Enhancing Extracellular Vesicle Detection via Cotargeting Tetraspanin Biomarkers

Extracellular vesicles (EVs) are emerging as key diagnostic biomarkers due to their widespread presence in body fluids and the proteins on their surfaces, which reflect the identity and condition of their parent cells. Research has focused on detecting EVs with biosensors that target individual transmembrane proteins (TMPs) like tetraspanins. However, due to TMP heterogeneity and the formation of tetraspanin-enriched microdomains (TEMs), cotargeting multiple TMPs is a promising strategy for enhancing EV detection. In this work, we introduce a dual-antibody surface functionalization approach using surface plasmon resonance (SPR) biosensors to cotarget tetraspanins on EVs derived from mouse macrophages.
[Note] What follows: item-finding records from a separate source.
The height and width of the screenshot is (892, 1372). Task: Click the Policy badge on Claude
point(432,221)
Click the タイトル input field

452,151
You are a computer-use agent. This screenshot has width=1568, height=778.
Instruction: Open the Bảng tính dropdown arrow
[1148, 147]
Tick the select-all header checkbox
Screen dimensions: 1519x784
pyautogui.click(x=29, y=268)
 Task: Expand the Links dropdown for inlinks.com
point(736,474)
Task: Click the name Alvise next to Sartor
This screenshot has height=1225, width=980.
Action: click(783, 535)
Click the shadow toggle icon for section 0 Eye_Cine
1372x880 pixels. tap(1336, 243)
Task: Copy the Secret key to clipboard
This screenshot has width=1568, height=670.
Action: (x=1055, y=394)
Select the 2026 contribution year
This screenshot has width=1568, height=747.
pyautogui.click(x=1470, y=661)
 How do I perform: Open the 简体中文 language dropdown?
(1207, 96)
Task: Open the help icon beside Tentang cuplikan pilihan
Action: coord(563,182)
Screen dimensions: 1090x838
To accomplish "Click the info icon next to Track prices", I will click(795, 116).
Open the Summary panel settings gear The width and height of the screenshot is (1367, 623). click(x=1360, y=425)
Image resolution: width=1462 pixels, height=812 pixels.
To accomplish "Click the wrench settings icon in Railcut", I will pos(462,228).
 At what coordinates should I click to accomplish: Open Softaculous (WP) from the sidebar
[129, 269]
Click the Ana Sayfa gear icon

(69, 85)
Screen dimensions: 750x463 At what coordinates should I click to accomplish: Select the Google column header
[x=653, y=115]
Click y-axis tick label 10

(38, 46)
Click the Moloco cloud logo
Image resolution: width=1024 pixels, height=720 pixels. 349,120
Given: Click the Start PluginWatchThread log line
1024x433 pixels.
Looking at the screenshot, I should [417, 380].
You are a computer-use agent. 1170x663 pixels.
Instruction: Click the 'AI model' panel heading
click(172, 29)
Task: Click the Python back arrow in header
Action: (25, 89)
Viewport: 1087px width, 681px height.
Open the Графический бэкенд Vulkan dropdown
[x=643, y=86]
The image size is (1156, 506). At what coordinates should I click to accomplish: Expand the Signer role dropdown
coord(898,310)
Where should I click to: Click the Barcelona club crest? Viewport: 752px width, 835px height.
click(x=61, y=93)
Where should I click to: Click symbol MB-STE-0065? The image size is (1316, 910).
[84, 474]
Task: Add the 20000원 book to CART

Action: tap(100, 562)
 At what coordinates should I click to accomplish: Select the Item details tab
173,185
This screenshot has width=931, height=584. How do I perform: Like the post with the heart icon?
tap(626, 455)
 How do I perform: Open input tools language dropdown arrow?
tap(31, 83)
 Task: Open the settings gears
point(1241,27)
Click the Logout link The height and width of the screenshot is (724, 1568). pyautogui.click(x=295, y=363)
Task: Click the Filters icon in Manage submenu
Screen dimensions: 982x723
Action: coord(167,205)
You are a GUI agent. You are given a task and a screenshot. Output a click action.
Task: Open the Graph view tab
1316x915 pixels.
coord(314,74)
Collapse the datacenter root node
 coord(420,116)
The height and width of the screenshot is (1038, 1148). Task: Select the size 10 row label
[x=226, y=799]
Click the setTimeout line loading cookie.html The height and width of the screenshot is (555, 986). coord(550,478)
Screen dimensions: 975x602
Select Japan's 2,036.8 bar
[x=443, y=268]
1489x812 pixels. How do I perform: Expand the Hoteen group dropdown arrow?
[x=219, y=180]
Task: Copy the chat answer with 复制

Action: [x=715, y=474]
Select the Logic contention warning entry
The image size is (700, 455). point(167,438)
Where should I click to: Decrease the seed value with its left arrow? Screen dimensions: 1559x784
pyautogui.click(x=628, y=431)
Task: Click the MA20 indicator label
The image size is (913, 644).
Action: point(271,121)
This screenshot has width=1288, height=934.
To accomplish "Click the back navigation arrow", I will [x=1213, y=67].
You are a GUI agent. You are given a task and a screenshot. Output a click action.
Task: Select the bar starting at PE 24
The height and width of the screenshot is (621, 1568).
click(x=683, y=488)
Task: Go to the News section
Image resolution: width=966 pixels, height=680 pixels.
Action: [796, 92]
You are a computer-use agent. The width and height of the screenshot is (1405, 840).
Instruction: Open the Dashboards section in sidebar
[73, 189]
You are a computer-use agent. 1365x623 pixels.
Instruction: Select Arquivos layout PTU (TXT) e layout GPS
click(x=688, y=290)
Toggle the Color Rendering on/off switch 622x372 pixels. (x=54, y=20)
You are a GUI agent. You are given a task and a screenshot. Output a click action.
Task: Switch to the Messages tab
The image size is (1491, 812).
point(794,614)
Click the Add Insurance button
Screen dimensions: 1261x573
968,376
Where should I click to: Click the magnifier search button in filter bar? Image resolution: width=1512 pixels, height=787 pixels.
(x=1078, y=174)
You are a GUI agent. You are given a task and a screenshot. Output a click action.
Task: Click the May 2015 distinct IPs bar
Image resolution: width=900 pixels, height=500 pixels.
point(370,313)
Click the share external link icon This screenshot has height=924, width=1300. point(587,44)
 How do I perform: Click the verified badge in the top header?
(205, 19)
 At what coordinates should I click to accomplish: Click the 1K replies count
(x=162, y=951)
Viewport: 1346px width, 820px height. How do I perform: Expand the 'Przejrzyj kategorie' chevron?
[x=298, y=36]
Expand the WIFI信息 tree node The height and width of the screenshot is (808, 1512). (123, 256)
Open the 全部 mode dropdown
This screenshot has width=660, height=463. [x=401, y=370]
The expression of EV tetraspanin markers followed the trend of CD9 > CD63 > CD81, which was consistent with the EV detection targeting their nontetraspanin partners, exhibiting LFA-1 > ICAM-1 > VCAM-1, and suggesting a differential role of tetraspanins with their associated TMPs. Cotargeting EV tetraspanins via CD81/CD63, CD81/CD9, and CD63/CD9 dual monoclonal antibody surfaces resulted in higher EV detection compared to predictions based on binding with two monoclonal antibodies against tetraspanins without cotargeting. Furthermore, the optimization of dual monoclonal antibody surface ratios to improve cotargeting effect yielded a statistically significant enhancement in the sensitivity of EV detection. These findings underscore the importance of TEMs in designing EV-based biosensing platforms to achieve optimized sensitivity in EV detection.